What to do - Please quote only the lines that start at the one with "Toggle the Dams checkbox" and go on to the last line of the data, both ends kept.

BEGIN Data provided

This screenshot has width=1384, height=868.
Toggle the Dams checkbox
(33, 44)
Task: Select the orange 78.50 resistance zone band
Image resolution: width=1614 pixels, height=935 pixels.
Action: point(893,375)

END Data provided

Exercise answer -
Toggle the Dams checkbox
(33, 44)
Task: Select the orange 78.50 resistance zone band
Image resolution: width=1614 pixels, height=935 pixels.
Action: point(893,375)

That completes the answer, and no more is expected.